William Unruh unruh at invalid.ca
Sat Dec 6 21:57:38 UTC 2014


On 2014-12-06, Paul <tik-tok at bodosom.net> wrote:
> On Sat, Dec 6, 2014 at 11:12 AM, William Unruh <unruh at invalid.ca> wrote:
>
>> And in my tests 10 years ago or so, I used a local gps clock to test the
>> ability of chrony and ntpd to discipline a computer clock networked to
>> another server which was disciplined by a gps. Thus the network was the
>> same, and the difference was ntpd vs chrony.
>> chrony was better. Primarily, I think, because chrony responded more
>> quickly to drift rate changes due to temp changes.
>>
>
> I looked at your data back in the day.  Even then I thought they were old.
> Of course if the secret sauce is loop constants (I haven't read the Chrony
> architecture document, maybe because there isn't one) then perhaps the
> results would still be the same.

They are old, and naive. A much better job could be done. However, they
are indicative.
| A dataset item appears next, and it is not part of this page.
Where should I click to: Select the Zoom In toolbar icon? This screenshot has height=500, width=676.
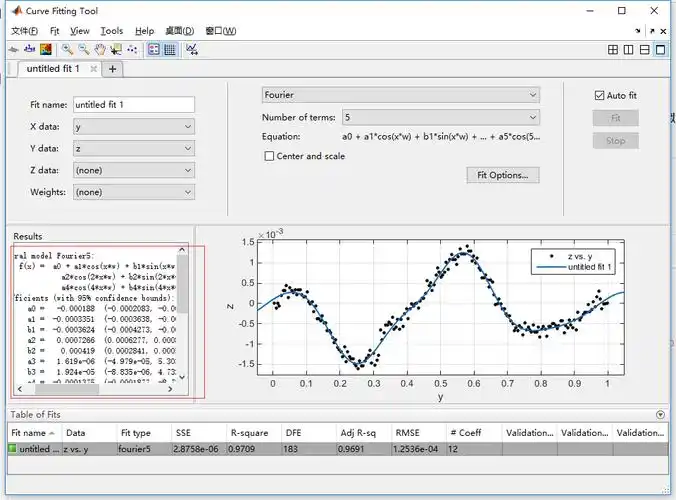pos(68,48)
As I mentioned it would be a really good project to have
someone do a better comparison-- both simulated for example with
Lichvar's simulation software, and real life measurements.

>
...
>
> Using chrony over ntp has also other advantages:
>
>    - smaller memory footprint (1.3MB vs 6MB resident size)
>    - no unnecessary process wakeups, this is good for powersaving. The ntpd
>    process normally wakes up every second.

That is to impliment the in-house frequency scaling on systems where
userland has no way of changing the frequency of the system clock. Under
linux and adjtimex one can alter the system clock (by up to 10% of
nominal,-- ntpd only uses max 500PPM, while chrony can use the full
range)
I do not know if ntpd shuts off that "once per sec" if the system clock
can be altered in the kernel. 

>    ...
>
> For me it's consistency.  I want to run the same timekeeping software
> "everywhere"* and Chrony doesn't run "everywhere".

True and fair enough. Chrony only works on Linux or bsd systems. (That could probably be
expanded to include OsX but I do not know if it does out of the box). It
does not do Windows, so if you have windows machines, chrony is not an
option. But then this thread was about Redhat, which is Linux.

>
> *my everywhere is obviously not anyone else's everywhere.